#### WHAT IS NEEDED:
A faithful transcription of the entries below is required.

═════ DATA PROVIDED ═════

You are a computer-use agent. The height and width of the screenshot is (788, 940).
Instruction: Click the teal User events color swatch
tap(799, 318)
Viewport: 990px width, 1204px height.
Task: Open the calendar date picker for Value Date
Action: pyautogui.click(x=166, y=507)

═════

#### ANSWER AREA:
You are a computer-use agent. The height and width of the screenshot is (788, 940).
Instruction: Click the teal User events color swatch
tap(799, 318)
Viewport: 990px width, 1204px height.
Task: Open the calendar date picker for Value Date
Action: pyautogui.click(x=166, y=507)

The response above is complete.